Voice Card  -  Volume 11  -  John Card Number 8  -  Sat, Dec 16, 1989 7:09 PM








After repeated urging from Paul and indirectly from Robert, I finally acquired a copy of the new game / simulation called SIM CITY. It is nothing less than breathtaking and I urge all of you to buy a copy A.S.A.P. (it's only $29 from Mac Connection; look in the entertainment section under Broderbund Software).

This remarkable program allows you to design and create a fully functioning city. You start from scratch on a randomly generated landscape and begin bulldozing, laying out roads, building powerplants, and laying out utility lines. You then begin zoning areas as residential, commercial, or industrial and the fun begins. Buildings rise up on their own, smoke begins to pour out of various stacks, traffic appears on the highways, boats pass under drawbridges, tiny trains rattle over the mass transit tracks, and (after you build an airport) a traffic helicopter begins to report congestion.

All of this takes money and you have a limited budget. You can raise taxes, but the citizenry may take offense. If you don't provide adequate funding potholes will appear. As your city grows you will also need to erect police and fire stations, and eventually the inhabitants will demand a stadium (you can actually see tiny players rushing up and down the field!). Pollution may eventually become a problem but you can get maps showing pollution levels, crime rates, etc. and charts and graphs of all sorts. The idea is to stay in office and keep your budget in the black.

Along the way you may encounter a variety of disasters including tornadoes, flooding, plane crashes, fires, meltdowns (if you choose nuclear power), a truly awesome earthquake, and even an attack from Godzilla!

You can't control EXACTLY what your city will look like, but you can nudge it in various directions through the use of zoning and highway layouts. The traffic simulator actually moves thousands of little drivers from their homes to work and back again, so the traffic jams are quite realistic. The city grows and changes in real time, whether or not you intervene. And the graphics and sound effects are astonishing. As you fly over your city you will believe that it is ALIVE!

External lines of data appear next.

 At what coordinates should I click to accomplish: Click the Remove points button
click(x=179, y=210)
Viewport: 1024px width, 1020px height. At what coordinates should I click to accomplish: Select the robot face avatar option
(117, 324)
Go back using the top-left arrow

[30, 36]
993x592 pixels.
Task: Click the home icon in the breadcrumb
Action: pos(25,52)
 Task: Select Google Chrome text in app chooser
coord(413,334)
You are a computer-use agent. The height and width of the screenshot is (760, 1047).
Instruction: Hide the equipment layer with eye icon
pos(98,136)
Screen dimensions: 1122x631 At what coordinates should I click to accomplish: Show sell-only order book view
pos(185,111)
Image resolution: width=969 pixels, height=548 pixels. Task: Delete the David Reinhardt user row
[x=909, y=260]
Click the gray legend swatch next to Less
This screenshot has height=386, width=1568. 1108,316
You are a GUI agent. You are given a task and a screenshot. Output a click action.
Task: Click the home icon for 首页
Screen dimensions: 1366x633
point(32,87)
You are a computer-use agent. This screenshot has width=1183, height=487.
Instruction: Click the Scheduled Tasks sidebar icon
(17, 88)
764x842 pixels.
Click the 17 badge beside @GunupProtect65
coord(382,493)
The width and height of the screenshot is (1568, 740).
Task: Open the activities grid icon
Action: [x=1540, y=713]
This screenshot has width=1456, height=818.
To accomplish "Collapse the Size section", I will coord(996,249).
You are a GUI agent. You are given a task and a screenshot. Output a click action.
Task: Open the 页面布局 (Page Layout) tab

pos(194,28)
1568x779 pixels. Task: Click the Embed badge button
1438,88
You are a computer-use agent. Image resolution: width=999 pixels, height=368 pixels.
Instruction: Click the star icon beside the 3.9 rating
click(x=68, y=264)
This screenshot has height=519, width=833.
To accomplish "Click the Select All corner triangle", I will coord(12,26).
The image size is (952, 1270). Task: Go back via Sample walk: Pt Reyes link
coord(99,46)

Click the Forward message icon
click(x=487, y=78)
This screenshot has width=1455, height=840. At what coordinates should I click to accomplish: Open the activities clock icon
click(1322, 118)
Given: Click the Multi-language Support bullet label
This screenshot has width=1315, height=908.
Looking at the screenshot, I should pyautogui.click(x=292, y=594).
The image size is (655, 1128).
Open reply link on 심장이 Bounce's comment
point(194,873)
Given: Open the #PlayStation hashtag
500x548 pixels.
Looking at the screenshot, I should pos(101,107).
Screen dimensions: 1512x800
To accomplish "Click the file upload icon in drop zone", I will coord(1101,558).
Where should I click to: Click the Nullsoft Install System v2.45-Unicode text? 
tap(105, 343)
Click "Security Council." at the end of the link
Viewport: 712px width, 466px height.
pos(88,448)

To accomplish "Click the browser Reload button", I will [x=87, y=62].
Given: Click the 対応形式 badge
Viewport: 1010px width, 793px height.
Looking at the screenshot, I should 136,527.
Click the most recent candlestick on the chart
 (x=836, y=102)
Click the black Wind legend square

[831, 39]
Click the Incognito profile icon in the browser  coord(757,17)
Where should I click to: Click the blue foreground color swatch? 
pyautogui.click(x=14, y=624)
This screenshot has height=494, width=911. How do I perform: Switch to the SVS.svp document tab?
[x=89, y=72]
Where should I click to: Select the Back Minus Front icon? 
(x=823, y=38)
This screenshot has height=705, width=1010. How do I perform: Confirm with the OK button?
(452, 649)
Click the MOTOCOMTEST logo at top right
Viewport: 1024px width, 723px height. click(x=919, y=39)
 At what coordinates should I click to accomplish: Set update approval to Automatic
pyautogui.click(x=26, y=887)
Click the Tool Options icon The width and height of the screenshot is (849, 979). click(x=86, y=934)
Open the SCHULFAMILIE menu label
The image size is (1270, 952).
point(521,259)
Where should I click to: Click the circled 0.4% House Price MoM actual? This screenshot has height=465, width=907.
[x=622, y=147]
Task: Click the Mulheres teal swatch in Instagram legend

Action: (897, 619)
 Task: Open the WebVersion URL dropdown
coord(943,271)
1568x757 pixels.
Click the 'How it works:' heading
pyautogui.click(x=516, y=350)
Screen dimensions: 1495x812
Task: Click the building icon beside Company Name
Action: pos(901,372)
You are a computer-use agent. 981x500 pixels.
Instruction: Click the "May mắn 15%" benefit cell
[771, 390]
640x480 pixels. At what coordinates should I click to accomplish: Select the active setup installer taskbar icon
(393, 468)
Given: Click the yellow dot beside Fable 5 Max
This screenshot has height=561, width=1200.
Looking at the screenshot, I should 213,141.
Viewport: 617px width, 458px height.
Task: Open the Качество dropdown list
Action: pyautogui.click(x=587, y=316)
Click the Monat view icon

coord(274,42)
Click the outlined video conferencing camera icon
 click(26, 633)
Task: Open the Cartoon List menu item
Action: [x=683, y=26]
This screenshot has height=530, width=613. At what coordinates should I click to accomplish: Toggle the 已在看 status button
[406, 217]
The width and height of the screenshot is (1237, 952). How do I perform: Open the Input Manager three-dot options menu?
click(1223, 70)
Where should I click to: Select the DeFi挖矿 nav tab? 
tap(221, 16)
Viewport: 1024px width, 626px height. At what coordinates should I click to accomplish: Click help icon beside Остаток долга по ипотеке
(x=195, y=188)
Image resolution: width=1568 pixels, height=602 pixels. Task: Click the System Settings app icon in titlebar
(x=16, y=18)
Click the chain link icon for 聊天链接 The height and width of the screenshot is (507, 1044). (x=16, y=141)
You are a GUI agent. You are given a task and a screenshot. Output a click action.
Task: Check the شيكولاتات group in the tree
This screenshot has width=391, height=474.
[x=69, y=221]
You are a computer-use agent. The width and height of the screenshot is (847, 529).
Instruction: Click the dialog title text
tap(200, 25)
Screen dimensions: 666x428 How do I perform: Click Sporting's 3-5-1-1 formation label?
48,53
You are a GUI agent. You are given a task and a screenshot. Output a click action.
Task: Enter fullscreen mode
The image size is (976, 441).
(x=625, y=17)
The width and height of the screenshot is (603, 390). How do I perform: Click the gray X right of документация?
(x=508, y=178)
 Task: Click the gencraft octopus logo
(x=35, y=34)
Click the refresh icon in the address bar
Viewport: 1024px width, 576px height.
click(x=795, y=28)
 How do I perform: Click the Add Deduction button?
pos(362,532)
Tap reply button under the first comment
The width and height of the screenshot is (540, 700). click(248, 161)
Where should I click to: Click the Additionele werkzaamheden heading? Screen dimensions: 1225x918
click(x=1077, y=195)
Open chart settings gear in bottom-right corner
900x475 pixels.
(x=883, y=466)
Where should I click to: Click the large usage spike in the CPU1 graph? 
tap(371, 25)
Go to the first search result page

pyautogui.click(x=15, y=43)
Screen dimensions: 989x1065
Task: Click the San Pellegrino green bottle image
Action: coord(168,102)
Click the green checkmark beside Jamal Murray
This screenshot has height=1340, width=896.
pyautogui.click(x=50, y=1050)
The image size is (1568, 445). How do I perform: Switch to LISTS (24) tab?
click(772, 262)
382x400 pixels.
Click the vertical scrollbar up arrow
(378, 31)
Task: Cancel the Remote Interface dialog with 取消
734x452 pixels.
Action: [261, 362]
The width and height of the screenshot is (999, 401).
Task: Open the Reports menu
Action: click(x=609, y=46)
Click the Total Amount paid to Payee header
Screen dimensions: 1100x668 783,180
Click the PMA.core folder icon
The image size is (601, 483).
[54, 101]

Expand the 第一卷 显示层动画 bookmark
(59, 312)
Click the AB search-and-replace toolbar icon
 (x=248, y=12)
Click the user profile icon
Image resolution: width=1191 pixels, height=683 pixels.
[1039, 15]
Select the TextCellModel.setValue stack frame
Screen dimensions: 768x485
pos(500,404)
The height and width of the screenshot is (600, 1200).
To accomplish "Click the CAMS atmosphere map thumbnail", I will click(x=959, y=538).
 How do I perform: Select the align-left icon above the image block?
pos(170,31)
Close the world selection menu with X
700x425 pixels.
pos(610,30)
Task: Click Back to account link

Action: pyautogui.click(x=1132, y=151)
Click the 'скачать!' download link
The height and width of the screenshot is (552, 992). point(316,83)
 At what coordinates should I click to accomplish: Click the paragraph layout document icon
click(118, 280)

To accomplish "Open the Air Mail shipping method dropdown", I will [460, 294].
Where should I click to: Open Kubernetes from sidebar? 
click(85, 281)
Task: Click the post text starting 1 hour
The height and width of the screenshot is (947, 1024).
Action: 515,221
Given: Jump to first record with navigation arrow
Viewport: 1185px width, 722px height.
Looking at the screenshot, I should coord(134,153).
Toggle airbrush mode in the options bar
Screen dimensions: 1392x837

My first serious attempt, JohnsTown, was a smashing success (part of the aerial view is shown at left). After over a century of simulated growth, the population is over 120,000 and my approval rating is over 70%. I am especially proud of my island airport, extensive mass transit, and stadium/luxury hotel complex on the big island. Next time I may try creating an Ecotopia of small villages clustered around a central business park.

It would be fun to play in parallel, that is, distribute copies of a starting game file and compare cities after a hundred years or so. Anybody interested?